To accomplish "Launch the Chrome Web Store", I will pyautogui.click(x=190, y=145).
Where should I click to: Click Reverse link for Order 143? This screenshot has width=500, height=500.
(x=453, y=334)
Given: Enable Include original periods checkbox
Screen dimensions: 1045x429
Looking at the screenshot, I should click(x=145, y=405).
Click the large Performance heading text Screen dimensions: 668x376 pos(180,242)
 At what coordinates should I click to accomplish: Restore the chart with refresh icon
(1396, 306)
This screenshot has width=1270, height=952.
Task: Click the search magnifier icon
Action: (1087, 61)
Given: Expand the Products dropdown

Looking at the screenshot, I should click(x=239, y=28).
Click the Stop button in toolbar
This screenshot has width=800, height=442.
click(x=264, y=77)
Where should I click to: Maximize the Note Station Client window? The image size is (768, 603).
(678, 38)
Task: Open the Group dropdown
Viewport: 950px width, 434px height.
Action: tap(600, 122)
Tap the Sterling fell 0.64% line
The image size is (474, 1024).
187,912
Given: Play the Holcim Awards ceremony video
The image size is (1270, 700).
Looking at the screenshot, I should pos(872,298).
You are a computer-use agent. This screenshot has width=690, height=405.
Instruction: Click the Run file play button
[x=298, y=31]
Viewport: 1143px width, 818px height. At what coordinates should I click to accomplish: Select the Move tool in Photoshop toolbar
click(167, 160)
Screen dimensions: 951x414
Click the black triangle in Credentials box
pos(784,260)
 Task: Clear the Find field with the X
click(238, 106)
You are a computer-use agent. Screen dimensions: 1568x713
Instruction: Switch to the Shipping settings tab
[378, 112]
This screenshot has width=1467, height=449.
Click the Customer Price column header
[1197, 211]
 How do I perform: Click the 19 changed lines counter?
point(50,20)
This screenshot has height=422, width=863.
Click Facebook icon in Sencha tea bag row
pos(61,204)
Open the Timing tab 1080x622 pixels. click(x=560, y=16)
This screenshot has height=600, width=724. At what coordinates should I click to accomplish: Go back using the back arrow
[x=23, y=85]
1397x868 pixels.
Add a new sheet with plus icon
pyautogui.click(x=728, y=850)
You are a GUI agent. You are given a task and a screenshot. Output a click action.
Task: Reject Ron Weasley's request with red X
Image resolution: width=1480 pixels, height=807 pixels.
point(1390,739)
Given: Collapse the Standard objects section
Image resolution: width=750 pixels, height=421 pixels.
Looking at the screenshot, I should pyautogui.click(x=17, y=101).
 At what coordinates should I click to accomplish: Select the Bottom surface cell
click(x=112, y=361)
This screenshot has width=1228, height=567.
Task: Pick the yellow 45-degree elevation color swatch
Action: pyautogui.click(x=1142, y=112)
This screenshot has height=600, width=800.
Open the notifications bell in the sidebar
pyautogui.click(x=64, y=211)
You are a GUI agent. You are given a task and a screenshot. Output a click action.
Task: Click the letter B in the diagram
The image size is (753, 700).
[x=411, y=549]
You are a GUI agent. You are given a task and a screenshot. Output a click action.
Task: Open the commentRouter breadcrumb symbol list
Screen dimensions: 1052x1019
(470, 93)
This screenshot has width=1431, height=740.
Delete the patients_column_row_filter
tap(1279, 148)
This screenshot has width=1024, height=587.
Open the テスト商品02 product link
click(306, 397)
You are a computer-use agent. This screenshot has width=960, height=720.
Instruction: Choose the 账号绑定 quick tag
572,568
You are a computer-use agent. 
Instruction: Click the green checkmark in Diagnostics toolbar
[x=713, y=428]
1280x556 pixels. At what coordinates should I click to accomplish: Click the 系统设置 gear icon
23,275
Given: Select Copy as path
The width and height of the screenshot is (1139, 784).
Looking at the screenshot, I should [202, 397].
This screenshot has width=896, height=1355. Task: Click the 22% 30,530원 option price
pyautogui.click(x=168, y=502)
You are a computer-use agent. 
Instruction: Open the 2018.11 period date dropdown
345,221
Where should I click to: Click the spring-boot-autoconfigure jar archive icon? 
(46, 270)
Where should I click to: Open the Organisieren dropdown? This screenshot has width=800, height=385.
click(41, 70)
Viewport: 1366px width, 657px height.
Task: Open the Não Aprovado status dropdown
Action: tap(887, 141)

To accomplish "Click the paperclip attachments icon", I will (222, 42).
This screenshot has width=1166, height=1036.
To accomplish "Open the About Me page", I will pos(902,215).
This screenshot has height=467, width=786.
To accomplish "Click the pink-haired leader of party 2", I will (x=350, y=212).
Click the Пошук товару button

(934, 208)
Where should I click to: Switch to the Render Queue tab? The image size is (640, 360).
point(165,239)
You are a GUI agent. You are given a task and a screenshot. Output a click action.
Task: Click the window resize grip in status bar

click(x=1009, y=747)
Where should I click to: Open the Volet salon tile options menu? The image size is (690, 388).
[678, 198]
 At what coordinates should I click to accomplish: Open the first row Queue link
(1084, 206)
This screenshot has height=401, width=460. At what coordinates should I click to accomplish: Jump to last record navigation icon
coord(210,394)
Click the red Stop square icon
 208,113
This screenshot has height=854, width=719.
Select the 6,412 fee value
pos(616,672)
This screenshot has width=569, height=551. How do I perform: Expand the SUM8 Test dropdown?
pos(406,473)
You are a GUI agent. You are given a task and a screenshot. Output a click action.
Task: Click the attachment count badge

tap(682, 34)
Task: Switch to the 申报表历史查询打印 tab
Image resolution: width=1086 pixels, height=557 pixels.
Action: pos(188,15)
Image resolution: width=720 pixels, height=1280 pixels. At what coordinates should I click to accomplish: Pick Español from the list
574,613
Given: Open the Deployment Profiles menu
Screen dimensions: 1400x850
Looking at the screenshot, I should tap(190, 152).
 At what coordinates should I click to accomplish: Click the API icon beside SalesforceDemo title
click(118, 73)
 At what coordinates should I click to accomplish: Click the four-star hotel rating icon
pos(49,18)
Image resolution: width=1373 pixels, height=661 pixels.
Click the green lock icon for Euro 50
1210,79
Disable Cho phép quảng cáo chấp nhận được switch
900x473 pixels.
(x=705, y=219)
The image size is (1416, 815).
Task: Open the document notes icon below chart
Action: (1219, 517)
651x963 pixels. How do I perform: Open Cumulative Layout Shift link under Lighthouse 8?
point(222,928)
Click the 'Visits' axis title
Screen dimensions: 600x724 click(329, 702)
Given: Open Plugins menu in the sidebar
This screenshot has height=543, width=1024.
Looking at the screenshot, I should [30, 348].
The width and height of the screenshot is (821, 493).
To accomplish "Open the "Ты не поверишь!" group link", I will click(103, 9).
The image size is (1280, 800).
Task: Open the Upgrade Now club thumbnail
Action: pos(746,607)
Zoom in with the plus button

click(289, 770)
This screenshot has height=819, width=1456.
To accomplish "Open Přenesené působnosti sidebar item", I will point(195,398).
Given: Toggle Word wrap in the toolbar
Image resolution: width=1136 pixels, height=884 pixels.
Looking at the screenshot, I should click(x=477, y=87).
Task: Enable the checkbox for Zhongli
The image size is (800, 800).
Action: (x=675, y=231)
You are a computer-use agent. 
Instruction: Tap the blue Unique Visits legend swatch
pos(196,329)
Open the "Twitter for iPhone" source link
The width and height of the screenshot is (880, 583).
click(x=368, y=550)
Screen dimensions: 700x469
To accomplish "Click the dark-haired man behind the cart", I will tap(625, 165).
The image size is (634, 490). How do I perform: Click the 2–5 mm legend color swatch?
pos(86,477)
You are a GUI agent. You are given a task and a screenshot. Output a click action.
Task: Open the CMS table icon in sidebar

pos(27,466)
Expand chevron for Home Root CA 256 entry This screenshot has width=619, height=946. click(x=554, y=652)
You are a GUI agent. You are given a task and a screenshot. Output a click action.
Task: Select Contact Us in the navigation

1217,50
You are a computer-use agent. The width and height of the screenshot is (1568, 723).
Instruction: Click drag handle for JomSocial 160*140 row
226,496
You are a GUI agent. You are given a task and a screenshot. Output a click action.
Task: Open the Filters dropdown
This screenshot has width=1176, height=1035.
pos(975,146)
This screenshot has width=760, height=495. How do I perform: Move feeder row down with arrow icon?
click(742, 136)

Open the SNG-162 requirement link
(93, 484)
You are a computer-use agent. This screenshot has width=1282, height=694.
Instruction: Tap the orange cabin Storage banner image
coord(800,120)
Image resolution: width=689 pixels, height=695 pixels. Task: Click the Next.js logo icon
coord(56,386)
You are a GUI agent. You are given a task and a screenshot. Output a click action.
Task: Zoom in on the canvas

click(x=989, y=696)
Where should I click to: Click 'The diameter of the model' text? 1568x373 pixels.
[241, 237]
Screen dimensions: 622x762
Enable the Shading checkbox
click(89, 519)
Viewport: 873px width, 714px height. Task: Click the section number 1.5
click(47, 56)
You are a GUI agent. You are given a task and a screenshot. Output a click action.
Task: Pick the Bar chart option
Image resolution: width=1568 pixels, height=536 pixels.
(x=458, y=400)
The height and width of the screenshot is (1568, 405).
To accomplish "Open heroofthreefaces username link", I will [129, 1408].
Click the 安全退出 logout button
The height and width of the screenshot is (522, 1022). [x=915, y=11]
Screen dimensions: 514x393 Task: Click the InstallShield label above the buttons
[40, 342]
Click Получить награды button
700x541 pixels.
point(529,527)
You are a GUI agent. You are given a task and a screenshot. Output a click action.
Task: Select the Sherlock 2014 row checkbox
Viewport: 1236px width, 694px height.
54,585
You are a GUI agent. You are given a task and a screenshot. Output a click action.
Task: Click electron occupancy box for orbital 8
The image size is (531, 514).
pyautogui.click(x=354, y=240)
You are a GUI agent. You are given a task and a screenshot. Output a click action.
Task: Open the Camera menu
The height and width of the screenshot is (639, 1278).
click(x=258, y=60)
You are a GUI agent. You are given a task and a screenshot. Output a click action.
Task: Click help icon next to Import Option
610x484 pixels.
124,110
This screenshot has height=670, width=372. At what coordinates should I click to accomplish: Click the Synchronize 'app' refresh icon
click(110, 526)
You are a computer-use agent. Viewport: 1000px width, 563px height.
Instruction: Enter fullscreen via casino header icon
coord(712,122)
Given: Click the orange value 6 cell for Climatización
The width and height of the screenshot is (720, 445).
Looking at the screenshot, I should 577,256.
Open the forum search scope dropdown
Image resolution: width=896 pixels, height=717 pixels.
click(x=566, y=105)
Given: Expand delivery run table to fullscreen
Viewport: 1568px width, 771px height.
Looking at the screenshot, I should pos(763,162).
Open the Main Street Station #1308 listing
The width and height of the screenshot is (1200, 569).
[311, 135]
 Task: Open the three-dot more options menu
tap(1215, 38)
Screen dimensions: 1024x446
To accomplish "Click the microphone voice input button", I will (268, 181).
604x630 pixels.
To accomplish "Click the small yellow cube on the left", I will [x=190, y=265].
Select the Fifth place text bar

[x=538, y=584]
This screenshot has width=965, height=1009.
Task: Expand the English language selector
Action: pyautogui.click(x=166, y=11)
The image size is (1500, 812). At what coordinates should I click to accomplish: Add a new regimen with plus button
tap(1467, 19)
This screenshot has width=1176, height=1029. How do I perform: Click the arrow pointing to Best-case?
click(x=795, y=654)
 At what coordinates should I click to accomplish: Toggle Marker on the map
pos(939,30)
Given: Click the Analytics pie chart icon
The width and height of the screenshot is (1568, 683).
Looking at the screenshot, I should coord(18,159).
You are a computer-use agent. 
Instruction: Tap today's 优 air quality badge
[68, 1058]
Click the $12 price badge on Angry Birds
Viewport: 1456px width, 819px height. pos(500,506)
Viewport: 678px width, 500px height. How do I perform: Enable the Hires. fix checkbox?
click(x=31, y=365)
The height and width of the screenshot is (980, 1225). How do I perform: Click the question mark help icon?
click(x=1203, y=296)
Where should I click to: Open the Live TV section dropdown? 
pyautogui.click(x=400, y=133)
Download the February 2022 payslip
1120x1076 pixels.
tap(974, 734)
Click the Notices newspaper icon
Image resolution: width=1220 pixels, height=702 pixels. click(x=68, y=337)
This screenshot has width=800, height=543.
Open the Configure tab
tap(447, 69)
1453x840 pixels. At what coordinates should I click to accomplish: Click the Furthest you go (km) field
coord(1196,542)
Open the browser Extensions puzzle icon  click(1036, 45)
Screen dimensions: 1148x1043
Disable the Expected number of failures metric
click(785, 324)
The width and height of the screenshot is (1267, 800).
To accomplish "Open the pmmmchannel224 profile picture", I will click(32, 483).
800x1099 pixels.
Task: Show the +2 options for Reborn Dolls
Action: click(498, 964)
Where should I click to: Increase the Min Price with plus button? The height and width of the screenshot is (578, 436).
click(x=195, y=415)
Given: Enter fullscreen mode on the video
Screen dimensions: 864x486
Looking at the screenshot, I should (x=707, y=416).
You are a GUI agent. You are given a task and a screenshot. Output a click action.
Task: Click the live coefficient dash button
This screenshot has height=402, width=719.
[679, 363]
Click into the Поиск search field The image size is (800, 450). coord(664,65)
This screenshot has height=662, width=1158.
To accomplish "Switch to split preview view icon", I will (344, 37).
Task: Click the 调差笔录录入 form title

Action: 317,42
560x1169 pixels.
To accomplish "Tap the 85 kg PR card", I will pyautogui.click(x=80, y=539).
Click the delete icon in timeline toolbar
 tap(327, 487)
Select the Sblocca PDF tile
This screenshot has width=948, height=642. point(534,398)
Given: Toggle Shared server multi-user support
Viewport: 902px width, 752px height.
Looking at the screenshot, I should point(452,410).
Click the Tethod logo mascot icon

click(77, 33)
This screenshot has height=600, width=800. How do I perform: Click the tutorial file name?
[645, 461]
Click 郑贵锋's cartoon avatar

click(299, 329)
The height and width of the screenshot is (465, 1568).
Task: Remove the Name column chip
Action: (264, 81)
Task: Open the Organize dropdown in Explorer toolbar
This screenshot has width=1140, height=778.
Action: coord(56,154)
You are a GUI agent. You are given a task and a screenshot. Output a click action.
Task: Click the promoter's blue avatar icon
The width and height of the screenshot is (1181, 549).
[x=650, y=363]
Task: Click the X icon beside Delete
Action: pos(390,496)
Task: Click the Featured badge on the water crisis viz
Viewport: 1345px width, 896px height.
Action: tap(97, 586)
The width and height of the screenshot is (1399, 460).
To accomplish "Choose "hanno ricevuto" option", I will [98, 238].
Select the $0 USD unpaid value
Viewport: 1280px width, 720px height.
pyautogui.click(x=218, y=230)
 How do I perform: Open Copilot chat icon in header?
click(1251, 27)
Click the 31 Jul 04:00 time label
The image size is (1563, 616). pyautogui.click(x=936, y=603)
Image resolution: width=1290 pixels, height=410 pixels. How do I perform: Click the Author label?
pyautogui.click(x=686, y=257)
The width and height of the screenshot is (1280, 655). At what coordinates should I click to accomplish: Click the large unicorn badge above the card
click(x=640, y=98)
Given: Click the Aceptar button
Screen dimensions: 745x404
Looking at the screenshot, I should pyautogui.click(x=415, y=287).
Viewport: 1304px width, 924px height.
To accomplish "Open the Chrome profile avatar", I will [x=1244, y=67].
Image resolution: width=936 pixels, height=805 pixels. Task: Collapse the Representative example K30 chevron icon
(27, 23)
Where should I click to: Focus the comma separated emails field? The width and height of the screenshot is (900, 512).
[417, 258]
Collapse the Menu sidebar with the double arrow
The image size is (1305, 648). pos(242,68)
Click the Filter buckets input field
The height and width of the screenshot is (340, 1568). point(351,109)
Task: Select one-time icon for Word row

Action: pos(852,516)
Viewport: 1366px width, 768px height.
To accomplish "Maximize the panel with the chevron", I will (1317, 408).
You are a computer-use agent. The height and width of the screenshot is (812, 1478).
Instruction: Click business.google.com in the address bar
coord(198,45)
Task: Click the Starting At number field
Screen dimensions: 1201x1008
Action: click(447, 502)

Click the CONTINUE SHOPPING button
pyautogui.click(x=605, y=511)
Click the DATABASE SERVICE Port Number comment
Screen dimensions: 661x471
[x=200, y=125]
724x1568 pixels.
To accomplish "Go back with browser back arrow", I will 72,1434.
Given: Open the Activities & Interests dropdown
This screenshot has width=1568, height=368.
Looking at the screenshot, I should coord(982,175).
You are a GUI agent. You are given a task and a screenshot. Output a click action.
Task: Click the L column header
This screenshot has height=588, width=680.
---
# Exercise objective
Return exactly the lines above from the line that has "Given: Expand the Products dropdown" through the line that has "Task: Open the Group dropdown", inclusive, and nothing else.

# Exercise response
Given: Expand the Products dropdown

Looking at the screenshot, I should click(x=239, y=28).
Click the Stop button in toolbar
This screenshot has width=800, height=442.
click(x=264, y=77)
Where should I click to: Maximize the Note Station Client window? The image size is (768, 603).
(678, 38)
Task: Open the Group dropdown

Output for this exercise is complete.